Pelè, le sue condizioni di salute peggiorano come riferiscono bollettini medici e fonti locali. La famiglia trascorre il Natale in ospedale.

Pelè, le condizioni di salute della leggenda brasiliana purtroppo non migliorano anzi stanno peggiorando. Sia le notizie che arrivano dia bollettini medici sia da fonti locali riferiscono di un quadro clinico complicato. La famiglia ha deciso di trascorrere il Natale in ospedale con lui. Il mondo del calcio è in ansia, in Italia in particolare dopo aver dovuto salutato Sinisa Mihajlovic, ed essere preoccupati anche per le condizioni di Gianluca Vialli, ricoverato in un ospedale di Londra.

Pelè come sta: le sue condizioni peggiorano sempre di più

Dal 29 novembre Pelè è ricoverato all’ Albert Einstein di San Paolo, in Brasile. I medici qualche giorno fa avevano annunciato che il tumore “sta progredendo”, con “disfunzioni a reni e cuore”. L’82enne “ha bisogno di maggiori cure” per trattare queste disfunzioni.

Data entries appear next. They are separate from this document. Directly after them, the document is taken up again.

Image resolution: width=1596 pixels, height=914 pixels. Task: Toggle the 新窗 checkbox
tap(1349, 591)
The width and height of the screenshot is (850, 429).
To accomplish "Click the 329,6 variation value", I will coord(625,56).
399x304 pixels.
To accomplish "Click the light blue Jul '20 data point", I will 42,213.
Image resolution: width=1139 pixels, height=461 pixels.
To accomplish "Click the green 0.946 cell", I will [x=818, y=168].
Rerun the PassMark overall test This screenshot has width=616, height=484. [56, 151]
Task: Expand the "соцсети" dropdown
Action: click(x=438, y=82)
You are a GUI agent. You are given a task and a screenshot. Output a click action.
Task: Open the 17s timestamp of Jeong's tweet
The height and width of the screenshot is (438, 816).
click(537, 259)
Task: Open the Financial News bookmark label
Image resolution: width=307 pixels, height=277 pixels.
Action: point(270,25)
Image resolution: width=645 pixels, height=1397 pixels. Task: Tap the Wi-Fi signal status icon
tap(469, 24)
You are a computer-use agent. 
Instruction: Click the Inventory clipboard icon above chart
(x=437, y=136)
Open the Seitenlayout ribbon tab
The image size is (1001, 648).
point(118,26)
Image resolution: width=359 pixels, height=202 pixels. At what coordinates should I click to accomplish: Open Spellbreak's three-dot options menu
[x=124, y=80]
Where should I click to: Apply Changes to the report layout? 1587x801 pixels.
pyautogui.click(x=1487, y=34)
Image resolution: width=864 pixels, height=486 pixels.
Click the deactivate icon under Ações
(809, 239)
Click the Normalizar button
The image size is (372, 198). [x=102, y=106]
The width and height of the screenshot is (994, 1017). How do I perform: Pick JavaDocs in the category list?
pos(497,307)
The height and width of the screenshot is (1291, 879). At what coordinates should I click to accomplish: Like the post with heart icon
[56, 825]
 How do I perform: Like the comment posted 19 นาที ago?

Secondo le ultime informazioni rivelate dai media brasiliani, O Rei ormai non parla più” e riceve cure palliative”. Mentre l’ultimo bollettino dice che l’82enne soffre di una “insufficienza renale e cardiaca” e necessita di “maggiori cure”. Sarebbe addirittura in terapia intensiva con il tumore al colon che si starebbe espandendo ed allargando.

La famiglia in ospedale con lui a Natale

La famiglia dell’ex campione brasiliano ha deciso di trascorrere il Natale in ospedale per non lasciarlo da solo. L’annuncio della notizia è arrivato dalle figlie Kely e Flavia: «Il nostro Natale a casa è fallito. Abbiamo deciso con i dottori che, per vari motivi, è meglio restare qui, con tutte le cure dalla nostra nuova famiglia, l’Albert Einstein Hospital. Trasformeremo questa stanza in un sambodromo (è uno scherzo) e faremo anche delle caipirinha (non è uno scherzo)».

“Come sempre vi ringraziamo per l’affetto che ci trasmettete, da tutto il Brasile e da tutto il mondo. L’amore per lui, le storie e le vostre preghiere sono di grande conforto perché sappiamo di non essere soli”, prosegue il messaggio.